Export each collection as JSONL. Store alongside the PostgreSQL dump so they're from the same point in time:

bash

# Export all collections (run against your Typesense host)
for collection in $(curl -s "http://localhost:8108/collections" \
    -H "X-TYPESENSE-API-KEY: $TYPESENSE_API_KEY" | jq -r '.[].name'); do
  curl -s "http://localhost:8108/collections/$collection/documents/export" \
    -H "X-TYPESENSE-API-KEY: $TYPESENSE_API_KEY" \
    > "typesense-$collection-$(date +%Y%m%d).jsonl"
  echo "Exported $collection"
done

Typesense restore

bash

# Re-import a collection (collection must exist with correct schema first)
curl -X POST "http://localhost:8108/collections/memory_ws_acme/documents/import?action=upsert" \
  -H "X-TYPESENSE-API-KEY: $TYPESENSE_API_KEY" \
  -H "Content-Type: text/plain" \
  --data-binary @typesense-memory_ws_acme-20260101.jsonl

If the collection schema has changed since the backup was taken, recreate the collection with the new schema before importing. The collection schema is defined in src/search/collections.ts.

DigitalOcean Managed Database specifics

DigitalOcean Managed PostgreSQL provides automated daily backups and optional Point-in-Time Recovery (PITR). PITR is available on Business-tier clusters and allows restoring to any second within the last 7 days.

bash

# DigitalOcean Managed DB: enable automated backups via doctl
doctl databases backups list <database-id>

# Trigger a manual backup (before a risky migration)
doctl databases maintenance-window update <database-id> \
  --day saturday --hour "02:00"

# Restore to a new cluster from a backup
doctl databases create astra-restore \
  --engine pg \
  --version 16 \
  --restore-from-database-name astra-db \
  --restore-from-timestamp "2026-01-01T12:00:00Z"

Key DO-specific notes:

pgvector is pre-installed on DigitalOcean Managed PostgreSQL 14+. You do not need to install it manually after restore.
PITR restores create a new cluster — update DATABASE_URL in your environment after the restore cluster is ready.
Connection pooling (PgBouncer) is a separate service — after restoring to a new cluster, update the pooler to point to the new host.
Backups are stored in the same region as your cluster.

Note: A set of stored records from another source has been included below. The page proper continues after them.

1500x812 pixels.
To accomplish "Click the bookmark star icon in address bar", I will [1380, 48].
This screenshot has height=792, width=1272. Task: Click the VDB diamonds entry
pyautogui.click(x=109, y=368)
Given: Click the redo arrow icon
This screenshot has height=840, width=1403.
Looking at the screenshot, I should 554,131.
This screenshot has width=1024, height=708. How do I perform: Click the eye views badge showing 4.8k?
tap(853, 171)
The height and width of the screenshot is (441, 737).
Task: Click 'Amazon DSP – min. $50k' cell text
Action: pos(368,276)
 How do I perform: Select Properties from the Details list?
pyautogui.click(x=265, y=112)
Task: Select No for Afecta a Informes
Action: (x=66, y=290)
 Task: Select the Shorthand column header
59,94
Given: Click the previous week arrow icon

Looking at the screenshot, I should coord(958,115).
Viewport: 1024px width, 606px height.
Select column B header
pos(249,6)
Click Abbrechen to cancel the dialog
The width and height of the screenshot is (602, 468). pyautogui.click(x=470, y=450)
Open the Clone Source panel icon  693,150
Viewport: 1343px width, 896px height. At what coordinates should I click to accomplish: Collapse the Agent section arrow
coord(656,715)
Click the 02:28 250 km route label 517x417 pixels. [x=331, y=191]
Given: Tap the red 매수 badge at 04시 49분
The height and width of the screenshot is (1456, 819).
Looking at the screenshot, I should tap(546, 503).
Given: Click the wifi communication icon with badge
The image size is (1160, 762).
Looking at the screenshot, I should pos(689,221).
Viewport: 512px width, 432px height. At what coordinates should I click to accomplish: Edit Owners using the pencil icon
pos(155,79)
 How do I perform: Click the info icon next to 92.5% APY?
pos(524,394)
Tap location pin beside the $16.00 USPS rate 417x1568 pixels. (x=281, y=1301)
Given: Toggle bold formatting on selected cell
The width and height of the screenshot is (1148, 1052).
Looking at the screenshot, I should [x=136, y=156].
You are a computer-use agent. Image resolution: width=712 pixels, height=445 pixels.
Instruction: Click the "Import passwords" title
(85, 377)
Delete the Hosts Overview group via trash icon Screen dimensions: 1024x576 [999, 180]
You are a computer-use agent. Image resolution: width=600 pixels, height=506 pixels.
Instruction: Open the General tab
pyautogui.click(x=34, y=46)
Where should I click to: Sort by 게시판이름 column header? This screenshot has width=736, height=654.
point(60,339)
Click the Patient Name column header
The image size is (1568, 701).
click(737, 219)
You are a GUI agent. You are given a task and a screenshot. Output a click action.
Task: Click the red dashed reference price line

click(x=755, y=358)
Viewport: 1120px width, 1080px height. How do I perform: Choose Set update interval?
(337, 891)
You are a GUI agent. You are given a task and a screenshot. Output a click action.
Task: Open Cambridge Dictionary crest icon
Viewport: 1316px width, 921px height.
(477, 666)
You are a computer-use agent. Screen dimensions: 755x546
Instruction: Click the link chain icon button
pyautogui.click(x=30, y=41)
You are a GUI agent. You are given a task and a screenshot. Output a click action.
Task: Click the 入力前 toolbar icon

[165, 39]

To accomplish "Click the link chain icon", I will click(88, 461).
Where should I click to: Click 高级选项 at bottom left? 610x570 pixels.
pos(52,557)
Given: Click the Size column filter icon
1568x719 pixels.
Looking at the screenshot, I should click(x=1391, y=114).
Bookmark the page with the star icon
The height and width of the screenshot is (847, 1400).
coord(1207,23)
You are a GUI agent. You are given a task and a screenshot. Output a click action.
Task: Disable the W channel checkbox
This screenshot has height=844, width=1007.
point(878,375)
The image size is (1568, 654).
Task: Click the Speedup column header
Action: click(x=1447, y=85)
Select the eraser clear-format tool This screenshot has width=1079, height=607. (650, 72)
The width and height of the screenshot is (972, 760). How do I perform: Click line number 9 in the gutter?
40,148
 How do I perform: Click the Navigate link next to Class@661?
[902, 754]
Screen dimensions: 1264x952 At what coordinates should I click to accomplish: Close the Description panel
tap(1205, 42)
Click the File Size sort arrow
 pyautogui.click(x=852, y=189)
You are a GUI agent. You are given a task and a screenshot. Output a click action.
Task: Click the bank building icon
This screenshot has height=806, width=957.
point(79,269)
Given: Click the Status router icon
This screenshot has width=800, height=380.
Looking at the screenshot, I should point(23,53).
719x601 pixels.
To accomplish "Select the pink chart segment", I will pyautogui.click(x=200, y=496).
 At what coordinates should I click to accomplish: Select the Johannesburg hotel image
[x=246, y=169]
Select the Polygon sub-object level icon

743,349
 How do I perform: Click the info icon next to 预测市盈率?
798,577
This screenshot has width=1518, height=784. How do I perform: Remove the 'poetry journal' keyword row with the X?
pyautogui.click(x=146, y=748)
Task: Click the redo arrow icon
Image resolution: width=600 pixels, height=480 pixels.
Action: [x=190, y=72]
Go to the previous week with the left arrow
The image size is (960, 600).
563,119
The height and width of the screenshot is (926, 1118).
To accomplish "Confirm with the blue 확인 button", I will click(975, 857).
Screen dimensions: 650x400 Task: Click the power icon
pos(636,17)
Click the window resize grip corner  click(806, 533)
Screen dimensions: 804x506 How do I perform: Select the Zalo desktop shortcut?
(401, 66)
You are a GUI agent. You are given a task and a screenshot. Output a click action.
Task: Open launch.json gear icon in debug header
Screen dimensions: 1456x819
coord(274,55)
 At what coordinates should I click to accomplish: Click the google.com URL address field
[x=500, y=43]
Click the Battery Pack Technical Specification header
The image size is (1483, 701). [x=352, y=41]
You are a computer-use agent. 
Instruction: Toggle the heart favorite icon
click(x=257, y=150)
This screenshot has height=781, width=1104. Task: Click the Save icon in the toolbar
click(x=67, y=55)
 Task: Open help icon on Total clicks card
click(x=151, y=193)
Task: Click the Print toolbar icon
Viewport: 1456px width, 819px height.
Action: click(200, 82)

For disaster recovery across regions, enable cross-region replica or use pg_dump + Spaces to a different region.

Recommended backup schedule

Frequency	Method	Retention
Hourly	WAL archiving to S3/Spaces (if enabled)	7 days
Daily	`pg_dump` + Typesense JSONL export	30 days
Weekly	Full `pg_dump` snapshot	90 days
Before migrations	Manual `pg_dump`	Keep until migration verified

Recovery checklist

Stop the gateway (docker compose down astra) to prevent writes during restore.
Restore PostgreSQL from backup.
Run migrations to ensure schema is current: npx drizzle-kit migrate.
Restore Typesense collections, or rebuild from PG: npx astra reindex.
Restart the gateway: docker compose up -d astra.
Run npx astra doctor and verify all agents report healthy.
Send a test message to a representative agent and verify memory retrieval is working.